Participating in the platinum jubilee celebration of the National Academy of Sciences, Singh said, "I have encountered growing concern among our scientists that China has overtaken us in science. If true, then we must ask ourselves why, and what can we do about it."
Singh also expressed concern over the ‘decline in standards of research in universities, even in the IITs’. His prescription: encourage reverse brain drain in universities and government institutions.
About three months ago, the Prime Minister’s Scientific Advisory Council had alerted Singh about China outpacing India in science.
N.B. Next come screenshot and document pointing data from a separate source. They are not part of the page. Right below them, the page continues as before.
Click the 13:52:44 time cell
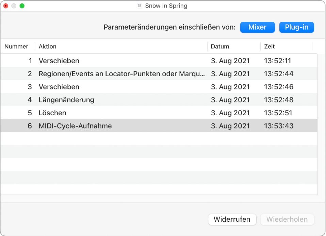Screen dimensions: 326x236 coord(278,74)
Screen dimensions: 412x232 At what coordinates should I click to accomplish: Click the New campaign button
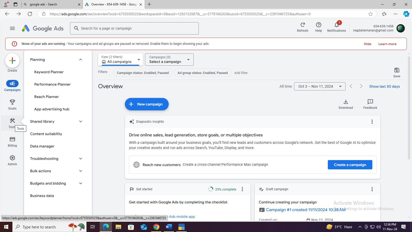(x=147, y=104)
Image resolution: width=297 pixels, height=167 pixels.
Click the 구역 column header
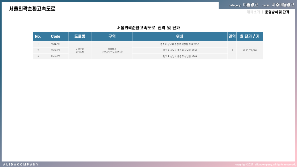pos(112,36)
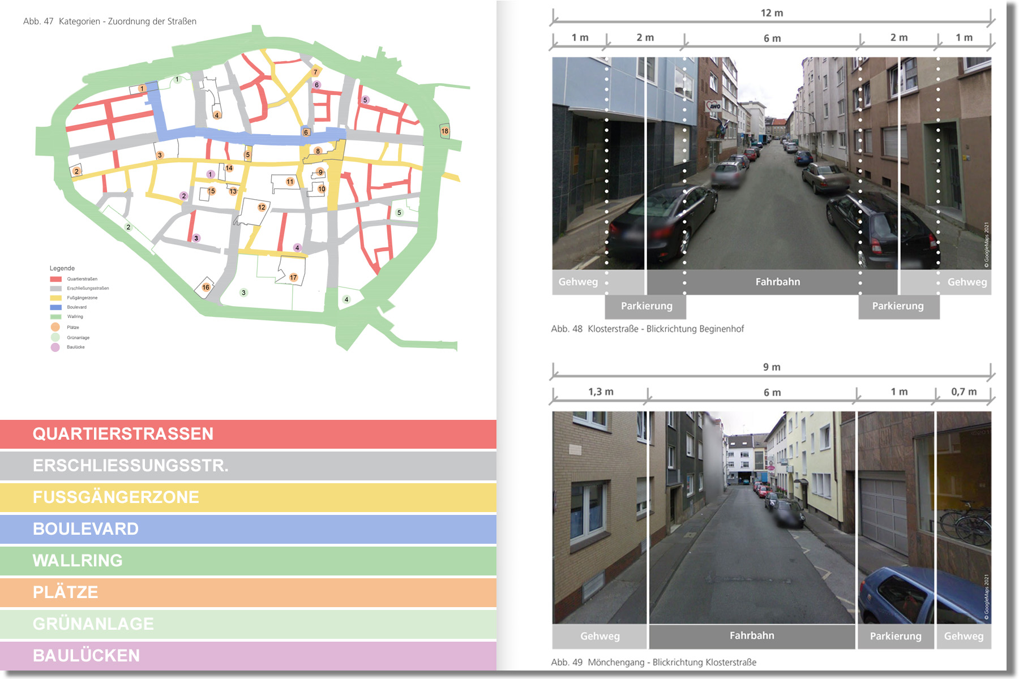This screenshot has height=679, width=1019.
Task: Click orange marker 18 on the map
Action: 444,131
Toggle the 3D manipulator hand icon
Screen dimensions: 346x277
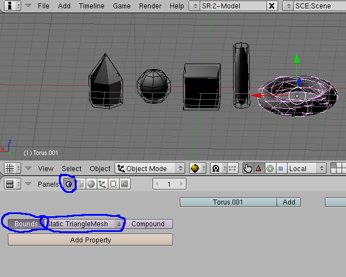(248, 168)
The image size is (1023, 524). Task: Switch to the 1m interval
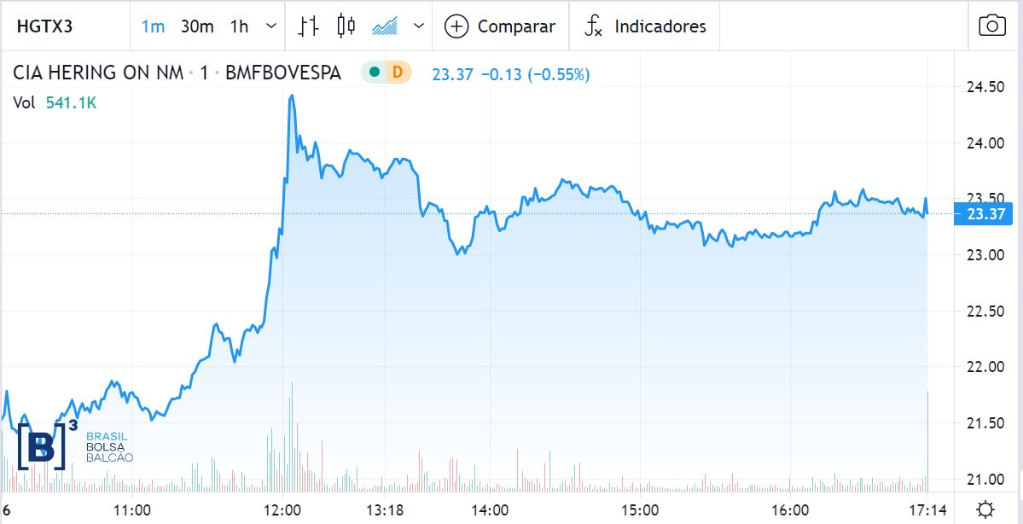(x=153, y=26)
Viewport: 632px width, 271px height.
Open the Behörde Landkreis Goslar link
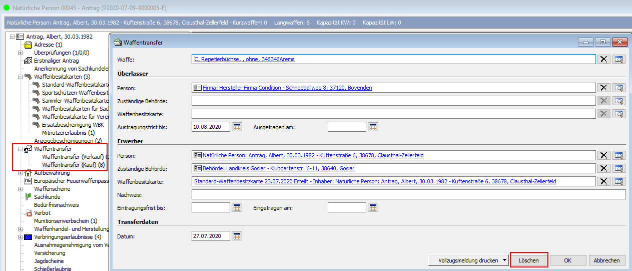278,168

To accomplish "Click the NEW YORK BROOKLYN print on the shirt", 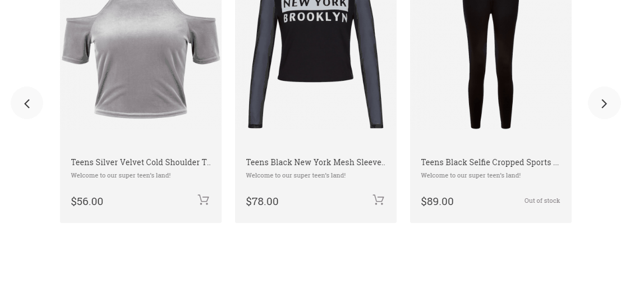I will 315,11.
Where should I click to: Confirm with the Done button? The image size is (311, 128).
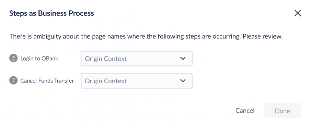click(x=283, y=110)
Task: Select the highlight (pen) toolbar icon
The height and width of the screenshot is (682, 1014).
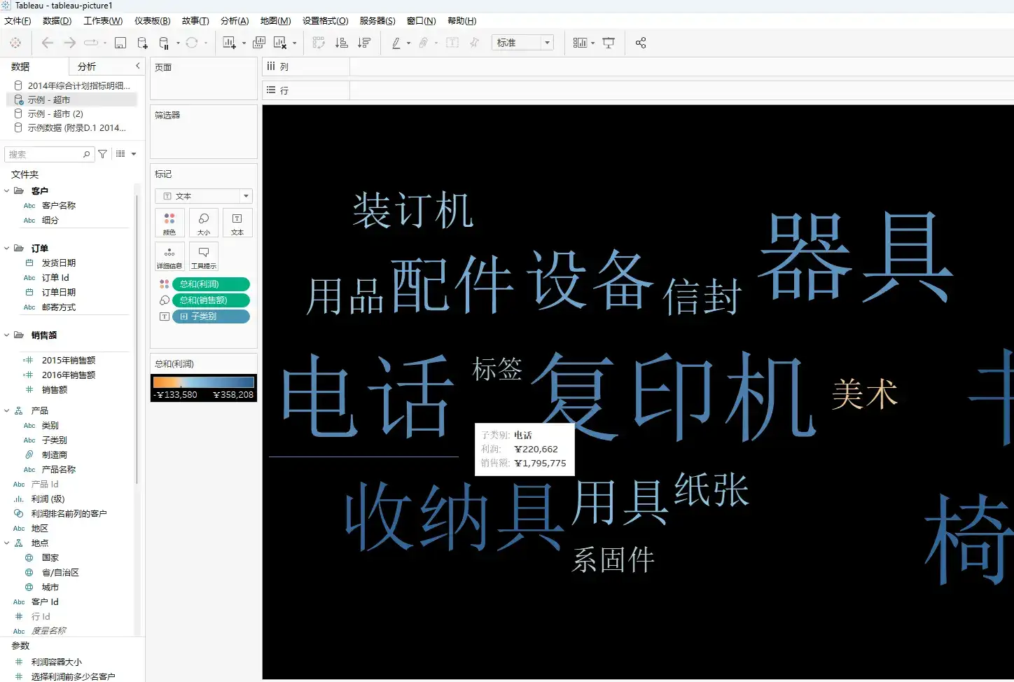Action: [x=397, y=42]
Citing a US government study, council chairman CNR Rao had said that in the last 25 years, China’s research output had increased more than 25 times vis-a-vis India’s.
Reacting to the PM’s speech, Union Science and Technology Minister Kapil Sibal told the Hindustan Times, “We need a national commitment for massive increase in our R&D investment. The PM’s statements give me hope.’’
Compared to India’s R&D investment of 0.8 per cent of the GDP, China spends 1.3 per cent, said Sibal. Between 2006-2021, China aims to increase this spending to 2.5 per cent of its GDP. “That would be $230 billion per year after 15 years. If China has the willpower to spend $230 billion on research, we need to do much more for R&D… That depends on the finance minister and the Planning Commission," Sibal said.
Eminent scientist and Indian Space Research Organisation (ISRO) advisor MGK Menon echoed Sibal. China, he said, has money as well as centralised thinking. This year, the US Science and Engineering Indicators 2006 called China the world’s third-largest R&D performer. China has experienced “the most rapid growth” in spending for academic R&D, the report said.
The Prime Minister reiterated his government’s plan to increase India’s annual expenditure on science and technology to 2 per cent of the GDP in five years. “I have been waiting for that hike ever since Rajiv Gandhi was prime minister. Now I want it implemented,’’ Menon said.
Menon agreed with the PM’s assessment that the quantum of research at the IITs was not commensurate with their standing.